▸ EJERCICIOS
[1] Indica si cada afirmación coincide con el texto sobre Oribe y cita las palabras exactas que lo deciden: (a) Lavalleja era el segundo Jefe del ejército; (b) la frase de Dorrego le costó diez años de destierro; (c) el general Antonio Díaz era partidario de Alvear.
[2] Escribe la continuación del texto sobre Oribe a partir de su última oración.

▸ TEXTO PARA LEER
• • • • • • •

Brigadier General Don Manuel Oribe

 


ORIBE: SOLDADO, GOBERNANTE Y HOMBRE  Vísperas de Ituzaingó. 
En los fogones del ejército de las Provincias Unidas se está cocinando algo más que el rancho de la tropa: el motín. El infatuado Lavalle, el adusto Paz, el alocado Lamadrid, quieren deponer a Alvear, ese arrogante General en Jefe que no ha obtenidos sus galones como ellos, a sacrificio y coraje en las duras luchas de la Independencia. Como a su cófrade logista Pueyrredón, bien pudo decirle el coronel Dorrego esa frase que le costó seis años de destierro: "No recuerdo en qué campo de batalla me he encontrado con el señor General".   Su poderosa influencia dentro de la logia Lautaro ha suplido con creces dichas carencias.  Pero su aire petulante, sus modales aristocráticos, su tono hiriente, le han granjeado la máxima impopularidad. Cocinado el manjar, sólo queda ofrecerle el mando del ejército al segundo Jefe, el general Lavalleja.  Su aceptación se descarta. Tiene éste muy duros agravios contra Alvear, enemigo de los orientales desde los tiempos de Artigas. En uno de sus últimos y frecuentes encontronazos, el oriental hizo sarcástica alusión a su potente largavistas. Frenético, Alvear se desboca y hasta amenaza con fusilarle. Ningún sacrificio ha de haber impuesto nuestra patria a su Liberador como tragarse ese agravio.  Imaginamos sus labios trincados, sus ojos llameantes, su mano crispada en la empuñadura del famoso "corvo".   Sin duda eligieron bien los cerebros del motín: el candidato estaba a punto.  Sólo un detalle olvidaron: que éste no daría un paso tan trascendental sin consultar antes con su gran amigo de jornadas de sacrificio y gloria, Manuel Oribe. Y aquí se desmorona el plan. Nos lo cuenta el diario del general Antonio Díaz, ferviente alvearista y poco simpatizante en aquel entonces de Oribe, como lo demuestra páginas después, al menospreciar el famoso episodio de las charreteras.

• • • • • • •

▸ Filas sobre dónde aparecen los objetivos
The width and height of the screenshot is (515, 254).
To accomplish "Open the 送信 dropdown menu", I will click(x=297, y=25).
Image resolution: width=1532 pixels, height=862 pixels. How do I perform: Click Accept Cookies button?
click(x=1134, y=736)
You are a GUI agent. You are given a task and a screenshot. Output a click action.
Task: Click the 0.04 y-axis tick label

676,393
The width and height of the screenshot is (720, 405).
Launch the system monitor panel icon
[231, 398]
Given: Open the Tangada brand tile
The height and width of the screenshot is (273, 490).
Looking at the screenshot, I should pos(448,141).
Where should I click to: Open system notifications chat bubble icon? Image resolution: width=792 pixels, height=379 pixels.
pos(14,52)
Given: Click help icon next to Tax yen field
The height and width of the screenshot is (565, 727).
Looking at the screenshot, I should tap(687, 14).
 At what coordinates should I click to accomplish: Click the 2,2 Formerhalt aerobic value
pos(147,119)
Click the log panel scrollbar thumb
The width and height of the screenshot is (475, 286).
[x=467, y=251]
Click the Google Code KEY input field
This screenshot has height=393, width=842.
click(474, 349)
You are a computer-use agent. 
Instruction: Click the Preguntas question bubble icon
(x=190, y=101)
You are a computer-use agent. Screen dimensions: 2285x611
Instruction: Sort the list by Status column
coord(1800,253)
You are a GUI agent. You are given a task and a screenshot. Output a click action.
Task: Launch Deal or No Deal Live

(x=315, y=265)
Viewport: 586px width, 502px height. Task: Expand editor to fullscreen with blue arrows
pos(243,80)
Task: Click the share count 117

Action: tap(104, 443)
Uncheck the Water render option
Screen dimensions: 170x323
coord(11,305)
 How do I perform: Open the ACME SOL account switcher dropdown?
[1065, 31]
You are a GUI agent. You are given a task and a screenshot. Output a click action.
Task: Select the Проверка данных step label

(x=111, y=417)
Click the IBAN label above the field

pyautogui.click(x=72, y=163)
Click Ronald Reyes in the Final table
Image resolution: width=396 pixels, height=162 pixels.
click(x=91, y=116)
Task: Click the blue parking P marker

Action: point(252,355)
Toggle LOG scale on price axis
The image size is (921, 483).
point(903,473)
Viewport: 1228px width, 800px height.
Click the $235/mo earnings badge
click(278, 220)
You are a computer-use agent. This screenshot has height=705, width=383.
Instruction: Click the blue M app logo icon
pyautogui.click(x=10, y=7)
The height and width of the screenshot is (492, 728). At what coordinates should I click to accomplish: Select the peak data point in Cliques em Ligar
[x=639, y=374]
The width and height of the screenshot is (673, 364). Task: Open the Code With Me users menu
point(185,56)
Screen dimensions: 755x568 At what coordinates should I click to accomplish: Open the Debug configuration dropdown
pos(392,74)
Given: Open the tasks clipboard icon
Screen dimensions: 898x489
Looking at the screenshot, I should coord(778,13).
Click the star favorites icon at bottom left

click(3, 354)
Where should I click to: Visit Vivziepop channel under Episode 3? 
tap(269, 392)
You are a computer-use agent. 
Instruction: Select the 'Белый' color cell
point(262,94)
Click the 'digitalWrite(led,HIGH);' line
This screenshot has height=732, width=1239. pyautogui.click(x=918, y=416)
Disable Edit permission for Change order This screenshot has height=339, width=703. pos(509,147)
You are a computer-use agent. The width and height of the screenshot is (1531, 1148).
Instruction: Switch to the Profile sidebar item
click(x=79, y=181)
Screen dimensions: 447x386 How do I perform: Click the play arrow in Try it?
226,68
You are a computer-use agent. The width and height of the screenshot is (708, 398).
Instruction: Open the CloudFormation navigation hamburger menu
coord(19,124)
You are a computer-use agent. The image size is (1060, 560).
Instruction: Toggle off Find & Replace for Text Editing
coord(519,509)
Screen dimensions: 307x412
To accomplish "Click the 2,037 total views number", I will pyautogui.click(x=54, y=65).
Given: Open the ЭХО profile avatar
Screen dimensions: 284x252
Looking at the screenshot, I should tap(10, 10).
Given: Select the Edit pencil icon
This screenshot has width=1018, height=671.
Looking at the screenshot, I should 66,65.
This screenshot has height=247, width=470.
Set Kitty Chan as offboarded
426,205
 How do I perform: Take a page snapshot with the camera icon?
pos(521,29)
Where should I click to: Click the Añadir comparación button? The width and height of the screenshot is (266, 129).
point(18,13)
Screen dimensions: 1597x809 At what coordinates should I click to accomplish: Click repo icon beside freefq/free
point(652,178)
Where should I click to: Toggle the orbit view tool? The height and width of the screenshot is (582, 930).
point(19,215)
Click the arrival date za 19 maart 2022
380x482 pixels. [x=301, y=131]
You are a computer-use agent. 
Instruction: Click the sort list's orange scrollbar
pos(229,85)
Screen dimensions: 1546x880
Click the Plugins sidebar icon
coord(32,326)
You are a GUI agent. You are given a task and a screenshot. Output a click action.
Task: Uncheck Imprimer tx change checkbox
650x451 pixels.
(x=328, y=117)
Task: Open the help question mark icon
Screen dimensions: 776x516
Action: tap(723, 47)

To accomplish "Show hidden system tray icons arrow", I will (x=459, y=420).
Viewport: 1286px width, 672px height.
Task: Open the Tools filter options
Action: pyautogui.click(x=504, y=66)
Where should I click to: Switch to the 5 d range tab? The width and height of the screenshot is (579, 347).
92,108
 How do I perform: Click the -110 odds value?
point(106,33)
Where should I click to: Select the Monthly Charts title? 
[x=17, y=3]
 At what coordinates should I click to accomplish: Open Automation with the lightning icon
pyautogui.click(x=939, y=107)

• • • • • • •

▸ RESPUESTAS ESPERADAS
[1]
(a) Sí: "ofrecerle el mando del ejército al segundo Jefe, el general Lavalleja".
(b) No: "esa frase que le costó seis años de destierro".
(c) Sí: "ferviente alvearista".

[2]
Escribe el general Díaz:  "En estas críticas circunstancias, varios jefes de los cuerpos de caballería a cuya cabeza estaba el coronel Lavalle, concibieron el diabólico proyecto de deponer al General en Jefe y, reunidos al efecto, propusieron al general Lavalleja que se encargase del mando. Este general era de los que más criticaban la conducta del general Alvear y acaso se hubiera resuelto a aceptar tan peligroso honor, si el coronel Oribe no le hubiese aconsejado que no cometiese semejante imprudencia, haciéndole ver que la consecuencia inevitable era la ruina del ejército en aquellos momentos, así como la de su propio crédito...".  Al otro día Manuel Oribe demostraría una vez más su pericia y su coraje en la batalla que sellara nuestra Independencia y que, por su acendrado espíritu del orden y de la Ley, él había comenzado a ganar en la víspera.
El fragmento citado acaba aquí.